_Data under study_.
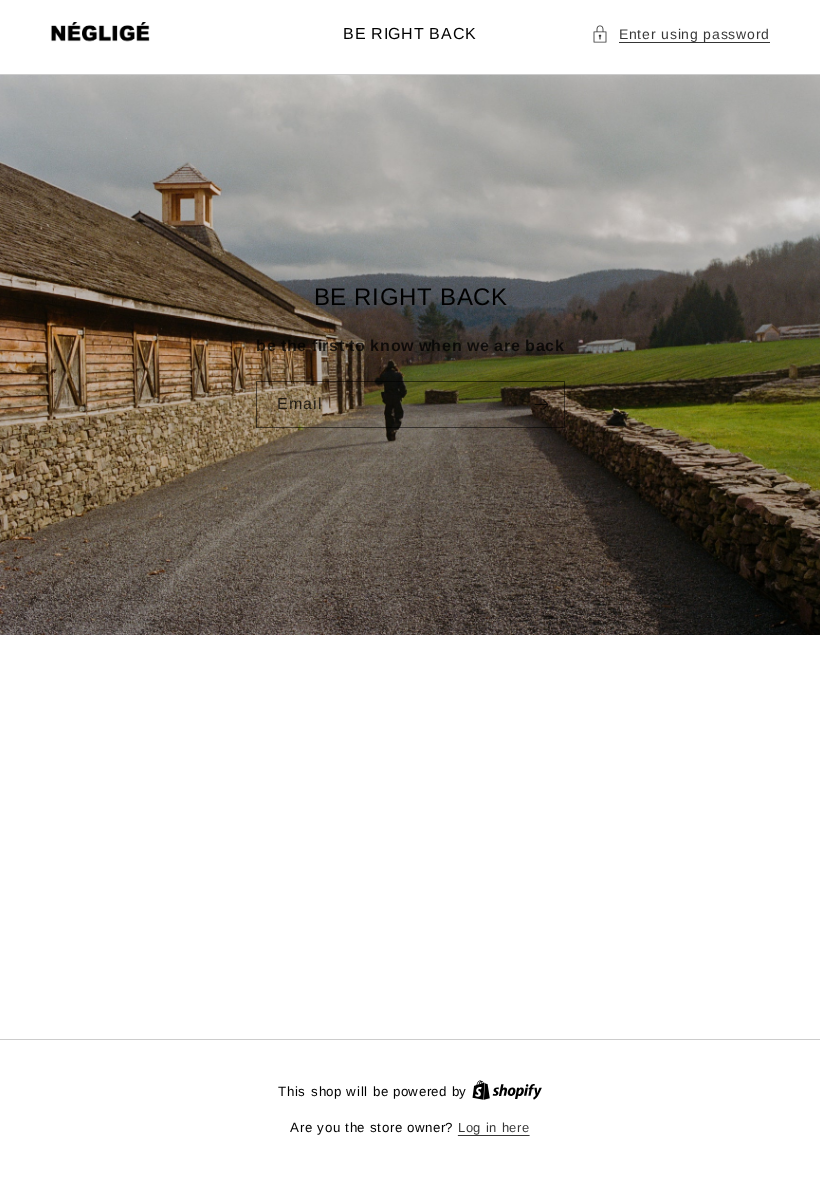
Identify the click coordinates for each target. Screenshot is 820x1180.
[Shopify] (507, 1091)
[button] (680, 34)
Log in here (494, 1127)
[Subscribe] (541, 404)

_What you have to do_. Print out every entry above without changing a word, and leave out the pictures.

_Final answer_.
Identify the click coordinates for each target. Screenshot is 820x1180.
[Shopify] (507, 1091)
[button] (680, 34)
Log in here (494, 1127)
[Subscribe] (541, 404)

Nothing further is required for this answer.